I hope this should help some one to get started on Node quickly - https://github.com/joyent/node/wiki/Resources

And try to stay in control with NodeJS mailing list :)


I would like to mention NodeCloud as well, a Node.js resources directory ordering sites by their Alexa rank : http://www.nodecloud.org


As someone just getting into Node.js development, I had been looking into a good (free, for now) PaaS for a hobby project. I had settled on Heroku, and I like it so far for its simplicity. However, reading this was the first time I had considered OpenShift for Node.js. Can anyone comment on the merits of OpenShift vs. Heroku? I've found surprisingly little information comparing the two while searching around.

From what I was seeing, OpenShift looked like it may offer more capacity with its free plan, but I may be missing something here...


Comparing the free Web Dyno on Heroku vs free Cartridge on OpenShift, the latter starts up faster for me. On the other hand, the client tools for OpenShift are of slightly lesser quality. And one more thing, with OpenShift you get Node.js 0.6 while with Heroku you can specify the engine version.

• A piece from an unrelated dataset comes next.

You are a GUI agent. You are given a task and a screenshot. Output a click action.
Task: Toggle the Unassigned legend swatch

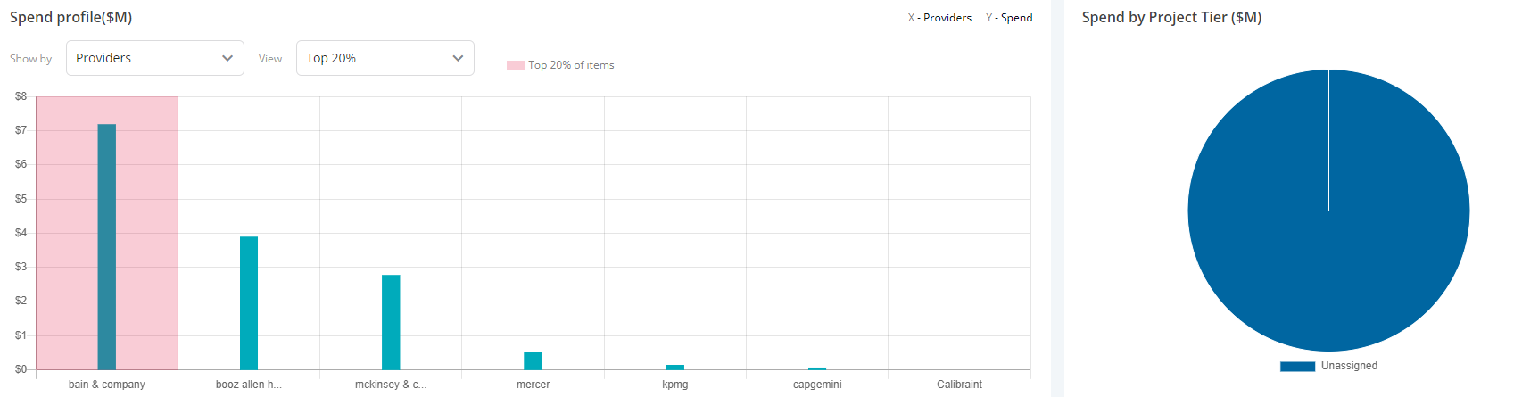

Can't believe no one recommended http://nodejitsu.com. I use them exclusively right now.

There's also http://nodester.com but I've had to move away from them due to too many problems.


Have a look into NodeJitsu http://nodejitsu.com/

They recently opened up their services to the public and still have a free tier.


Not sure if that is a factor, but being in the UK I got way too many 404s in the free tier. In comparison (the same app), Heroku or OpenShift work like a charm.


Thanks for the info (I'm in the UK as well).

Our current approach is to create our own machines with dedicated & VMs we rent cheap and setup ourselves. Always interested in recipes to do that.

Nevertheless we are currently evaluating managed solutions like joyent, nodejitsu or Redhat's Openshift to take away the extra workload in managing the iron.


AppFog just expanded their free tier to be able to use 2GB memory and 50GB of transfer.


Wow, looks very impressive. Thanks!

I may actually just start with that. From what I can tell, you get a much much larger database than Heroku, but with a lower bandwidth cap (although 50GB vs 2TB for my purposes is indistinguishable). AppFog also claims it has the "Fastest servers available on any infrastructure" (for what it's worth).

Unless I'm missing something, it sounds like a much better deal. Then again, I'm talking about two free services, but it would be nice to be able to avoid upgrading to paid for as long as possible.


Sounds like I still don't want to use node, no one has decided on what resources to use.


If that is your criteria for using a tool, you're never going to move into anything new. For web development many are happy with Express. Sure they tend to use Mongo or some no-sql type storage, but that is due to novelty and the fact that the individuals writing the async drivers are into that right now. MySQL has support and it's increasing.

Node's an interesting idea and should be given some room to grow. When done correctly it seems to scale well, especially on one box.

To go back to the topic, look at Java. There are so many tools out there to do the same thing in the MVC space. Would you say that you won't use Java because people can figure out which tools to use? To me the benefit of Node and Java is that you are not tied to a particular engineering group's view of the world. You can plug in what you want. You can experiment and learn yourself. A monolithic stack might be good from the it just work's perspective (though I've never seen that to be true and I've programmed in C#), but it does tie you to a release schedule of the vendor.